→ **DATA EXTRACTS**:

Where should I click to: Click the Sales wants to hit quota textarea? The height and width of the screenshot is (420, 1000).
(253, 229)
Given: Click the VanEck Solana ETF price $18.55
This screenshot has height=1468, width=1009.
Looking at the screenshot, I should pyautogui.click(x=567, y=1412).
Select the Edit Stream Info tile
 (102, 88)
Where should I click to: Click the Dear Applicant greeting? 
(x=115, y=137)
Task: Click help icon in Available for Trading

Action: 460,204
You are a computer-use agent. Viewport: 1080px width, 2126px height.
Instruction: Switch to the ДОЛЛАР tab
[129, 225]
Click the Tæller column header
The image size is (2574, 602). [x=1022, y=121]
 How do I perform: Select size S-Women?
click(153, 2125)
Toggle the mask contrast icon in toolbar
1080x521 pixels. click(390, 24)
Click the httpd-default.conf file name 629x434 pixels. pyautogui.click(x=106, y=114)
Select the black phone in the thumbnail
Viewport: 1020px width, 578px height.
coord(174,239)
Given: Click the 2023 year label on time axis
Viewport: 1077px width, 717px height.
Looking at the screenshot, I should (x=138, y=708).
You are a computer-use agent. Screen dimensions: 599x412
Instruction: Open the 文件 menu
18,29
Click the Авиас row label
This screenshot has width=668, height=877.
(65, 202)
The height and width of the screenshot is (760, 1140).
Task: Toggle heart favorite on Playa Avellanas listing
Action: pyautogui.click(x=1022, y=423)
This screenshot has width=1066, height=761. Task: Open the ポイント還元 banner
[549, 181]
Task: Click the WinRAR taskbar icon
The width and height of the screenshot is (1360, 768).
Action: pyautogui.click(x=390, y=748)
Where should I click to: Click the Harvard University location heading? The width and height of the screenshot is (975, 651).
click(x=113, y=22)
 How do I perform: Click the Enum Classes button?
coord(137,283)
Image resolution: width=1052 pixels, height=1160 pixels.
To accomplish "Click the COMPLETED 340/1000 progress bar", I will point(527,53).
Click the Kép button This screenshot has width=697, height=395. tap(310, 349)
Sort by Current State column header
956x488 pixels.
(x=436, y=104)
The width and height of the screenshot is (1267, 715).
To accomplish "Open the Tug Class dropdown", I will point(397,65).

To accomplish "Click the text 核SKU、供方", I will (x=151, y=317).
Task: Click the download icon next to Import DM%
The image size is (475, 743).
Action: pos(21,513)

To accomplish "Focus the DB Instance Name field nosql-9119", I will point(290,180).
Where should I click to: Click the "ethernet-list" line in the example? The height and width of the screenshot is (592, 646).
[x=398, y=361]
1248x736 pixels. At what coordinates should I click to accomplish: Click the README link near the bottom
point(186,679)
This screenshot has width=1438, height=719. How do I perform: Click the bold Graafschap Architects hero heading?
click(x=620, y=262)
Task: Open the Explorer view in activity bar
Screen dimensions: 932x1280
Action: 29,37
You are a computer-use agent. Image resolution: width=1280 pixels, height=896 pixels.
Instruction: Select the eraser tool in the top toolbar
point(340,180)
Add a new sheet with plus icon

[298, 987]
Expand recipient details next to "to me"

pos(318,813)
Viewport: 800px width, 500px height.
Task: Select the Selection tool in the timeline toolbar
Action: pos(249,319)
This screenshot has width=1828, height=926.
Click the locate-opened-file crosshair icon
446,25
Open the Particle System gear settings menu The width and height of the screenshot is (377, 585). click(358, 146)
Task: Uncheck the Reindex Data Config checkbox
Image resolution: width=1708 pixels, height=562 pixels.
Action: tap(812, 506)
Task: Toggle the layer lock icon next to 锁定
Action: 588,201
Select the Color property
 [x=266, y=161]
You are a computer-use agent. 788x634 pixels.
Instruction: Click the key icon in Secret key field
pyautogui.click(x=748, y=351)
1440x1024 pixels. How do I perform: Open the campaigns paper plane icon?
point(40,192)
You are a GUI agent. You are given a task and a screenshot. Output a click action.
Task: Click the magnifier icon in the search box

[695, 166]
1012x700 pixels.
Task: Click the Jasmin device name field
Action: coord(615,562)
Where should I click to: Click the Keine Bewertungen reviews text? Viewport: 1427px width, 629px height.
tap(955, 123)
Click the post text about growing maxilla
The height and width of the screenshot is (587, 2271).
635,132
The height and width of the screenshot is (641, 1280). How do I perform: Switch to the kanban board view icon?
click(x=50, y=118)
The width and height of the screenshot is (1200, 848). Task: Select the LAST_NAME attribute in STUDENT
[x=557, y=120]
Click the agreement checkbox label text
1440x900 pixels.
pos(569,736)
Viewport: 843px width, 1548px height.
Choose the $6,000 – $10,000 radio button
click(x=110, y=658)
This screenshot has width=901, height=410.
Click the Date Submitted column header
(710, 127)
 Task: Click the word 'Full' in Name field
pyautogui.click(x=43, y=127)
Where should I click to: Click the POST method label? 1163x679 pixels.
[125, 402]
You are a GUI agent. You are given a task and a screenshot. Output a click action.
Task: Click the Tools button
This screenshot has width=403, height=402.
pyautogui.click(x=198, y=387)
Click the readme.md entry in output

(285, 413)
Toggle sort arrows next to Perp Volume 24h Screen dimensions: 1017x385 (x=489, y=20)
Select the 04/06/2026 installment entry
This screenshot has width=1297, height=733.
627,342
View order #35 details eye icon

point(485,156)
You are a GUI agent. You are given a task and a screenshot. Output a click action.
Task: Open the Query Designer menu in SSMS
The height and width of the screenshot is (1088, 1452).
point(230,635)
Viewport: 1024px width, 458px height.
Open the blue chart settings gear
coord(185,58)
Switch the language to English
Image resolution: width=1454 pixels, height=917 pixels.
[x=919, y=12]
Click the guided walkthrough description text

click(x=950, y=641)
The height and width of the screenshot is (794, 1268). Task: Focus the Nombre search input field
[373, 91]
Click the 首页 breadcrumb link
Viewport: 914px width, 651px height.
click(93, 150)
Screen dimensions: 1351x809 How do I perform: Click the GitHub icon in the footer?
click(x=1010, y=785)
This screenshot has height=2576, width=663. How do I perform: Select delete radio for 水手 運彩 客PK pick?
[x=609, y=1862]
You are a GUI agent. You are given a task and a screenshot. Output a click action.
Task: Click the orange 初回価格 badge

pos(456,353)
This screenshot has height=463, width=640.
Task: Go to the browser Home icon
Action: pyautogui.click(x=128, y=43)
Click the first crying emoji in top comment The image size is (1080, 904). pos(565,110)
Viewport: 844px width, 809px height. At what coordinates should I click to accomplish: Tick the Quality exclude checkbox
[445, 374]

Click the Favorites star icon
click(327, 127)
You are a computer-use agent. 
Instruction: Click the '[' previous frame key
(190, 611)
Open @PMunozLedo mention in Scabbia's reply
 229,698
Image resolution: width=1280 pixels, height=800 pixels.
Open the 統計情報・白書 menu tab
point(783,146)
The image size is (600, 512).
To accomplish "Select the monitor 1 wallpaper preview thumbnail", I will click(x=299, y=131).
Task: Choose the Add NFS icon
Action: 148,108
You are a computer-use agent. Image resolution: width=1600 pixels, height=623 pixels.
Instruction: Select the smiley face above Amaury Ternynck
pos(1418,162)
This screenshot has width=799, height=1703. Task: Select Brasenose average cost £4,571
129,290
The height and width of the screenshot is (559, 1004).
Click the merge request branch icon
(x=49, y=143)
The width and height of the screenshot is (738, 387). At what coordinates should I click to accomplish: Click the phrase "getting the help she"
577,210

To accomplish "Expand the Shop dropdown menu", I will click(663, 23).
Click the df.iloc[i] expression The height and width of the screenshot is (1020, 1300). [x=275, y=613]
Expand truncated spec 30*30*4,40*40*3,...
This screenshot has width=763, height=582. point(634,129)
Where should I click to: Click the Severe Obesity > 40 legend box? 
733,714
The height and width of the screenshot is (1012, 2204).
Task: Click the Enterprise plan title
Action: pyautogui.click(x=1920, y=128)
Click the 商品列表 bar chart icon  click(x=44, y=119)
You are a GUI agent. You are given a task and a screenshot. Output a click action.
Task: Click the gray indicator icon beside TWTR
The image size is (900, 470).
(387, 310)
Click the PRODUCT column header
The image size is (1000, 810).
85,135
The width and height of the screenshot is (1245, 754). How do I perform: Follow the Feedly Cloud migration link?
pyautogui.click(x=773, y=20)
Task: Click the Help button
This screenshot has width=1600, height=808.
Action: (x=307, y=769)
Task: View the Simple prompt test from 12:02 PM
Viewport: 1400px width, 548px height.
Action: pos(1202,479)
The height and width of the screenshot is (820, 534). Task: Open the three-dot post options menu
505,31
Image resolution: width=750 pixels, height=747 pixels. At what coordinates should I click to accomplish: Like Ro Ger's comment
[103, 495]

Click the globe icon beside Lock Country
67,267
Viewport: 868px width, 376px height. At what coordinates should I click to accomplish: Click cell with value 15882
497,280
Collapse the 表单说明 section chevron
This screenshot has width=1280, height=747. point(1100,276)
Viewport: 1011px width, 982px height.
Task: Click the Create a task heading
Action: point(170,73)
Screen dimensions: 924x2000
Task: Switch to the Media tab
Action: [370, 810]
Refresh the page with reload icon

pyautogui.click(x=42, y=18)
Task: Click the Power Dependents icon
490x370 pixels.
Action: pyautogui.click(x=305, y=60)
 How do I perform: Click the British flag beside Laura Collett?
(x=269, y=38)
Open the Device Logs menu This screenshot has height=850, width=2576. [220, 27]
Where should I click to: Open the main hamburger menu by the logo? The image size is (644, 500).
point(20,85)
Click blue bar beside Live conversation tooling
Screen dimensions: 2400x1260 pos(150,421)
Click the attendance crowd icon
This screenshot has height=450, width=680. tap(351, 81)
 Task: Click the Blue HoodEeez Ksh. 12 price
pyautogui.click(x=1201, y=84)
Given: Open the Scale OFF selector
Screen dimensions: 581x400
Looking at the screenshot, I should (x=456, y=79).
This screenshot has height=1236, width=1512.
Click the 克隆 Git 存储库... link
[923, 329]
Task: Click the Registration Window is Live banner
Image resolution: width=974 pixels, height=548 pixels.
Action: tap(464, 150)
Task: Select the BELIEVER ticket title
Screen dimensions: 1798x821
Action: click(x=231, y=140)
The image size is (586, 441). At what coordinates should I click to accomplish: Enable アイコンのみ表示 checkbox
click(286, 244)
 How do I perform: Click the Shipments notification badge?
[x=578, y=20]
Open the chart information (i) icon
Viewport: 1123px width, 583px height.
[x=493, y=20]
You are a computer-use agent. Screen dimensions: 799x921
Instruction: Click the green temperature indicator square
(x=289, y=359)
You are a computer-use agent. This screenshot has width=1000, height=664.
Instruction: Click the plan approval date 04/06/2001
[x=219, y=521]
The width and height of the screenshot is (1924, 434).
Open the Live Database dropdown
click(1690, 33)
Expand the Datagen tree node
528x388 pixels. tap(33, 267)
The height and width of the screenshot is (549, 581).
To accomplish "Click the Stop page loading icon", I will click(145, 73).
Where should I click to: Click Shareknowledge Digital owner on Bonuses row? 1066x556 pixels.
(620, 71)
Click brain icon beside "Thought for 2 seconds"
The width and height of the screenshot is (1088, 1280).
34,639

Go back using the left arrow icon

→ **YOUR ASSIGNMENT**:
Please output an exact copy of the lines above, from the opening line of the data down to the line that contains "Given: Click the VanEck".

→ **COMPLETED EXERCISE**:
Where should I click to: Click the Sales wants to hit quota textarea? The height and width of the screenshot is (420, 1000).
(253, 229)
Given: Click the VanEck Solana ETF price $18.55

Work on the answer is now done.